(Word and item position data)
* * * * * * *

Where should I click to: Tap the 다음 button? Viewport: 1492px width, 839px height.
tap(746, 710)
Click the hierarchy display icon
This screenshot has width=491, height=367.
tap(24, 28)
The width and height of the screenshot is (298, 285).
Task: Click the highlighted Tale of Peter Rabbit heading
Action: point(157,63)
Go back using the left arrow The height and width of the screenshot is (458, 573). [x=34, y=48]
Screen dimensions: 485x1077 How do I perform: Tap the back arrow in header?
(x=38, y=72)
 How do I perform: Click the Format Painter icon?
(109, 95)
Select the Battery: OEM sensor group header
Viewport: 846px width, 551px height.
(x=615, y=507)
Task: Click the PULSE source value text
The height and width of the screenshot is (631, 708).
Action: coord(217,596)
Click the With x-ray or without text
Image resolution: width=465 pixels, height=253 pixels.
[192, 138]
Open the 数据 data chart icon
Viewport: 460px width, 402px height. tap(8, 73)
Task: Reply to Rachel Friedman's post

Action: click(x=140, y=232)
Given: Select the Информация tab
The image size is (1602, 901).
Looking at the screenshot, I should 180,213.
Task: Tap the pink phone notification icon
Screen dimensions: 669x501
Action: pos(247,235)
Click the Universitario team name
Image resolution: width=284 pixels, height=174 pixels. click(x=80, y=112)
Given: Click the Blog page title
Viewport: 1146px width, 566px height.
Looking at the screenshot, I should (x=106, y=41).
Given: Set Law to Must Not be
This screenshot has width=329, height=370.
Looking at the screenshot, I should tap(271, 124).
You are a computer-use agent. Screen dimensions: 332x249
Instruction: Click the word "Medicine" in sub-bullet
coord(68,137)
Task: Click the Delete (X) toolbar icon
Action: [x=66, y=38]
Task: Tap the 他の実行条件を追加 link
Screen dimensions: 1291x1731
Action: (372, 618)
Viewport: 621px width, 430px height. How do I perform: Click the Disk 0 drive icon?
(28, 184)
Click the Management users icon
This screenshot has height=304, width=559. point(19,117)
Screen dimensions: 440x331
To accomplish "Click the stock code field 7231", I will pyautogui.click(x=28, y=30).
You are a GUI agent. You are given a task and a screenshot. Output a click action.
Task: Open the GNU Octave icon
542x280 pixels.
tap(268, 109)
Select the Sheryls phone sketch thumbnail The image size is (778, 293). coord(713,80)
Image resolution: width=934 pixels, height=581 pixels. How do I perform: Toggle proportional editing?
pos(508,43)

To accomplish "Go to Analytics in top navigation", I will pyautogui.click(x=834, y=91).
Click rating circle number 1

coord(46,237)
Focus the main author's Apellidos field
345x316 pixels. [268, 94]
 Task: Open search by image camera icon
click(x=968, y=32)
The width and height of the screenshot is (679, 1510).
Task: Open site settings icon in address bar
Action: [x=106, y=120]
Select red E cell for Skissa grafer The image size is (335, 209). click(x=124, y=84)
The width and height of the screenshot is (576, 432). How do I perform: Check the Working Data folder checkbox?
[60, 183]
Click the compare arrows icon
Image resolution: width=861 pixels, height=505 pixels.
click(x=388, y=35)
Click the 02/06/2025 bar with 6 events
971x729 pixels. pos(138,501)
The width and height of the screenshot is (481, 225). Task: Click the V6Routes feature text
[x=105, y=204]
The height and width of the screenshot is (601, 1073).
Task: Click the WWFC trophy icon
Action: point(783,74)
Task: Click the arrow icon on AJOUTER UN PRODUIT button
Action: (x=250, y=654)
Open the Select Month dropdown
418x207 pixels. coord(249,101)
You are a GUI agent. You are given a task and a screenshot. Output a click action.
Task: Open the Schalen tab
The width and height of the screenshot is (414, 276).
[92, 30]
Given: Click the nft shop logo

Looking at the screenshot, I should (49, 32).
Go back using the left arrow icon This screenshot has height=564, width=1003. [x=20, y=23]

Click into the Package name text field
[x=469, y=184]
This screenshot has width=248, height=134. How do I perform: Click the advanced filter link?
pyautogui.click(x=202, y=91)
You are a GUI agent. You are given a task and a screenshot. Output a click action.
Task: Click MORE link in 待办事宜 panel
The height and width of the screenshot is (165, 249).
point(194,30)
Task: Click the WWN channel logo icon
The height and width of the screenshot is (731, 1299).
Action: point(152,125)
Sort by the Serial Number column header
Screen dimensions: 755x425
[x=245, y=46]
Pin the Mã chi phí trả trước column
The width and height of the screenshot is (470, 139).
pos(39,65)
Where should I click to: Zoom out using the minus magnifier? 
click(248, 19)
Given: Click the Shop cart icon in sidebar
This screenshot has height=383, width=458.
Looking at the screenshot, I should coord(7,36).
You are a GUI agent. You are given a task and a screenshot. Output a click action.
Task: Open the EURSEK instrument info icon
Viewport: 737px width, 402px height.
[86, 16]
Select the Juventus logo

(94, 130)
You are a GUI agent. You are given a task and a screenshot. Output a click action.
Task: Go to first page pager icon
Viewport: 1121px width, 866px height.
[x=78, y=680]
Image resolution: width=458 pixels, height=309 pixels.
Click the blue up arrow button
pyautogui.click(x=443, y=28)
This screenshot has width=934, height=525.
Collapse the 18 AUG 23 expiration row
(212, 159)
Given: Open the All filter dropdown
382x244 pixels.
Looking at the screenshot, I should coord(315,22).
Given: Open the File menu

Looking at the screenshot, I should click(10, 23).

* * * * * * *

• PROBLEM:
Rewrite the material above with each "GUI agent" switched to "click assistant", changing nothing else.

• PROBLEM SOLUTION:
Where should I click to: Tap the 다음 button? Viewport: 1492px width, 839px height.
tap(746, 710)
Click the hierarchy display icon
This screenshot has width=491, height=367.
tap(24, 28)
The width and height of the screenshot is (298, 285).
Task: Click the highlighted Tale of Peter Rabbit heading
Action: point(157,63)
Go back using the left arrow The height and width of the screenshot is (458, 573). [x=34, y=48]
Screen dimensions: 485x1077 How do I perform: Tap the back arrow in header?
(x=38, y=72)
 How do I perform: Click the Format Painter icon?
(109, 95)
Select the Battery: OEM sensor group header
Viewport: 846px width, 551px height.
(x=615, y=507)
Task: Click the PULSE source value text
The height and width of the screenshot is (631, 708).
Action: coord(217,596)
Click the With x-ray or without text
Image resolution: width=465 pixels, height=253 pixels.
[192, 138]
Open the 数据 data chart icon
Viewport: 460px width, 402px height. tap(8, 73)
Task: Reply to Rachel Friedman's post

Action: click(x=140, y=232)
Given: Select the Информация tab
The image size is (1602, 901).
Looking at the screenshot, I should 180,213.
Task: Tap the pink phone notification icon
Screen dimensions: 669x501
Action: pos(247,235)
Click the Universitario team name
Image resolution: width=284 pixels, height=174 pixels. click(x=80, y=112)
Given: Click the Blog page title
Viewport: 1146px width, 566px height.
Looking at the screenshot, I should (x=106, y=41).
Given: Set Law to Must Not be
This screenshot has width=329, height=370.
Looking at the screenshot, I should tap(271, 124).
You are a computer-use agent. Screen dimensions: 332x249
Instruction: Click the word "Medicine" in sub-bullet
coord(68,137)
Task: Click the Delete (X) toolbar icon
Action: [x=66, y=38]
Task: Tap the 他の実行条件を追加 link
Screen dimensions: 1291x1731
Action: (372, 618)
Viewport: 621px width, 430px height. How do I perform: Click the Disk 0 drive icon?
(28, 184)
Click the Management users icon
This screenshot has height=304, width=559. point(19,117)
Screen dimensions: 440x331
To accomplish "Click the stock code field 7231", I will pyautogui.click(x=28, y=30).
You are a click assistant. You are given a task and a screenshot. Output a click action.
Task: Open the GNU Octave icon
542x280 pixels.
tap(268, 109)
Select the Sheryls phone sketch thumbnail The image size is (778, 293). coord(713,80)
Image resolution: width=934 pixels, height=581 pixels. How do I perform: Toggle proportional editing?
pos(508,43)

To accomplish "Go to Analytics in top navigation", I will pyautogui.click(x=834, y=91).
Click rating circle number 1

coord(46,237)
Focus the main author's Apellidos field
345x316 pixels. [268, 94]
 Task: Open search by image camera icon
click(x=968, y=32)
The width and height of the screenshot is (679, 1510).
Task: Open site settings icon in address bar
Action: [x=106, y=120]
Select red E cell for Skissa grafer The image size is (335, 209). click(x=124, y=84)
The width and height of the screenshot is (576, 432). How do I perform: Check the Working Data folder checkbox?
[60, 183]
Click the compare arrows icon
Image resolution: width=861 pixels, height=505 pixels.
click(x=388, y=35)
Click the 02/06/2025 bar with 6 events
971x729 pixels. pos(138,501)
The width and height of the screenshot is (481, 225). Task: Click the V6Routes feature text
[x=105, y=204]
The height and width of the screenshot is (601, 1073).
Task: Click the WWFC trophy icon
Action: point(783,74)
Task: Click the arrow icon on AJOUTER UN PRODUIT button
Action: (x=250, y=654)
Open the Select Month dropdown
418x207 pixels. coord(249,101)
You are a click assistant. You are given a task and a screenshot. Output a click action.
Task: Open the Schalen tab
The width and height of the screenshot is (414, 276).
[92, 30]
Given: Click the nft shop logo

Looking at the screenshot, I should (49, 32).
Go back using the left arrow icon This screenshot has height=564, width=1003. [x=20, y=23]

Click into the Package name text field
[x=469, y=184]
This screenshot has width=248, height=134. How do I perform: Click the advanced filter link?
pyautogui.click(x=202, y=91)
You are a click assistant. You are given a task and a screenshot. Output a click action.
Task: Click MORE link in 待办事宜 panel
The height and width of the screenshot is (165, 249).
point(194,30)
Task: Click the WWN channel logo icon
The height and width of the screenshot is (731, 1299).
Action: point(152,125)
Sort by the Serial Number column header
Screen dimensions: 755x425
[x=245, y=46]
Pin the Mã chi phí trả trước column
The width and height of the screenshot is (470, 139).
pos(39,65)
Where should I click to: Zoom out using the minus magnifier? 
click(248, 19)
Given: Click the Shop cart icon in sidebar
This screenshot has height=383, width=458.
Looking at the screenshot, I should coord(7,36).
You are a click assistant. You are given a task and a screenshot. Output a click action.
Task: Open the EURSEK instrument info icon
Viewport: 737px width, 402px height.
[86, 16]
Select the Juventus logo

(94, 130)
You are a click assistant. You are given a task and a screenshot. Output a click action.
Task: Go to first page pager icon
Viewport: 1121px width, 866px height.
[x=78, y=680]
Image resolution: width=458 pixels, height=309 pixels.
Click the blue up arrow button
pyautogui.click(x=443, y=28)
This screenshot has width=934, height=525.
Collapse the 18 AUG 23 expiration row
(212, 159)
Given: Open the All filter dropdown
382x244 pixels.
Looking at the screenshot, I should coord(315,22).
Given: Open the File menu

Looking at the screenshot, I should click(10, 23).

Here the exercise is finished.